Bash (zsh) script to pick cmaps (by ID) from a multi-cmap file and invert (flip) selected. Then create a fused cmap from these (e.g. a chromosome). selected (incl flipped) cmaps are stored separately as well.

./cmap_pick_flip_merge.sh MAPIDs.lst GAPSIZE NEWID INCMAP.cmap OUTPREFIX  

Parameters are as follows.

MAPIDs.lst

  • file containing list of cmap ID's to pick and/or flip (flip if negative) from a main optical.genome.assembly.cmap
  • one entry per line, last line will not be used, thus leave as empty line
  • eg fuse/orientate cmap-optical-contig 185+249+7+15+945 and turn around the contig 185,15 and 945
-185  
249  
7  
-15  
-945  

GAPSIZE

Gap to be used between two adjacent cmaps [bp] (i.e. number of Ns to fill with).

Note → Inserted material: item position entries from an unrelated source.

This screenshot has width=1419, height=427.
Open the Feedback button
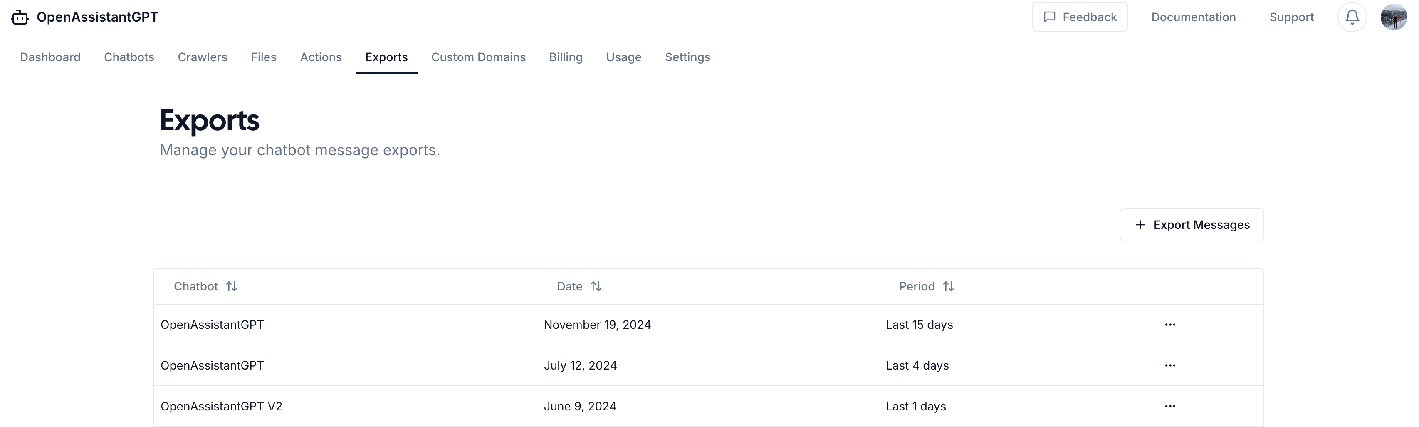(x=1080, y=18)
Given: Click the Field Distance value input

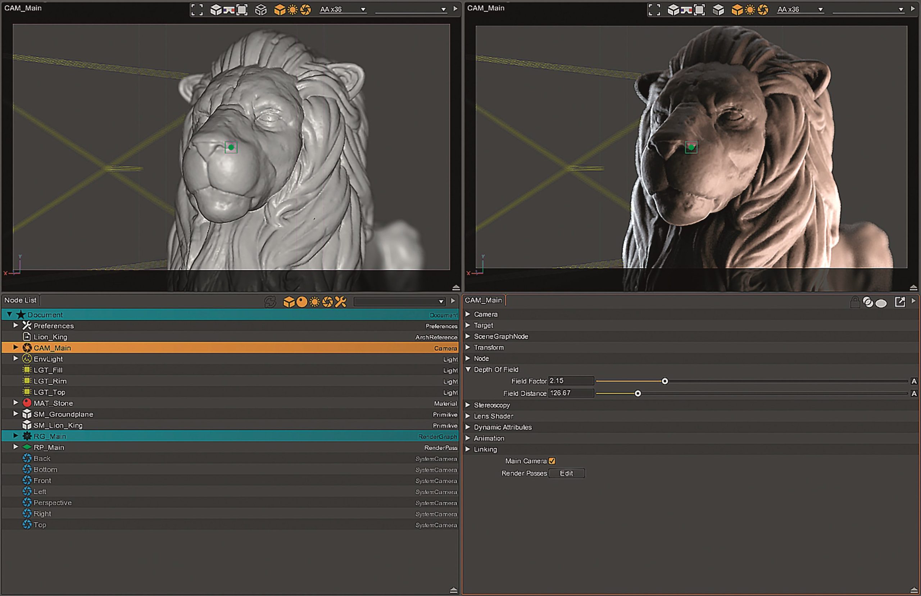Looking at the screenshot, I should 570,393.
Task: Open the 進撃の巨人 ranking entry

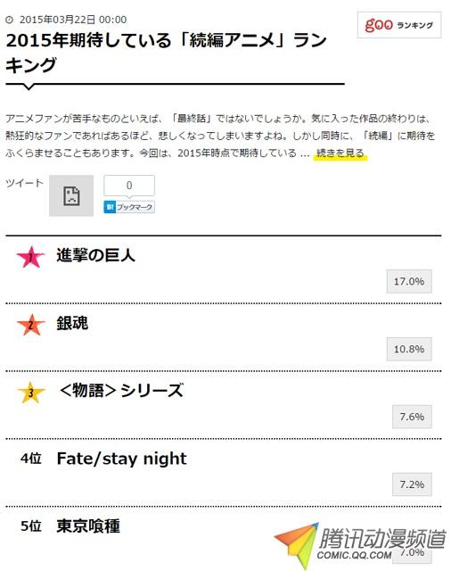Action: point(95,255)
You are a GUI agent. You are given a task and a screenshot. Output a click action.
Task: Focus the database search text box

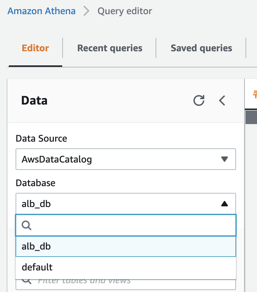point(132,226)
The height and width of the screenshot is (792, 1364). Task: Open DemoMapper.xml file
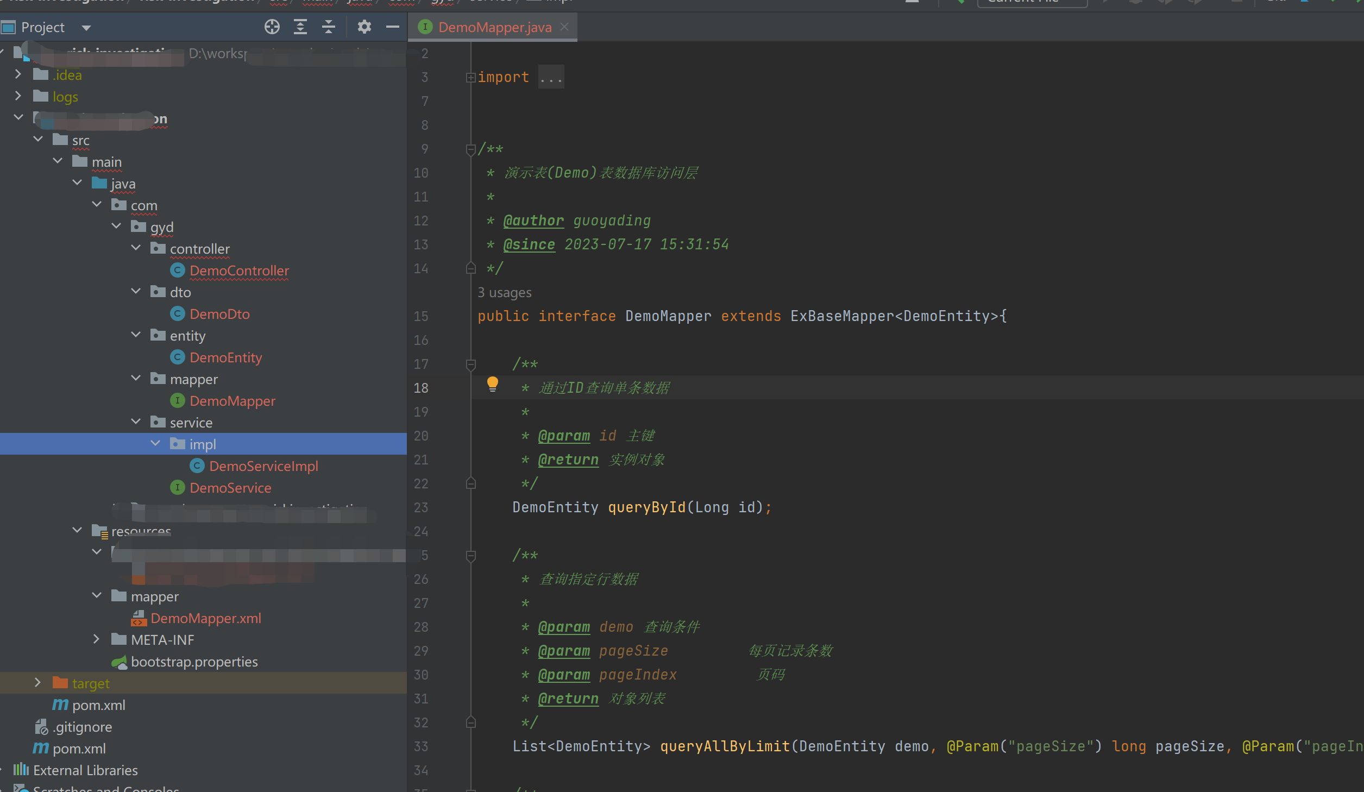(x=205, y=618)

E.g. for 50kb, use 50000

NEWID

ID [integer] for fused cmap (output), means cmap-ID within the cmap file. E.g. 1 (as in LG1 or chr1)

INCMAP.cmap

CMAP (v0.1) file containing multiple cmaps (optical_genome.cmap; input), ie the file from which the individuals cmaps are picked. E.g., Sinv_bigB.cmap.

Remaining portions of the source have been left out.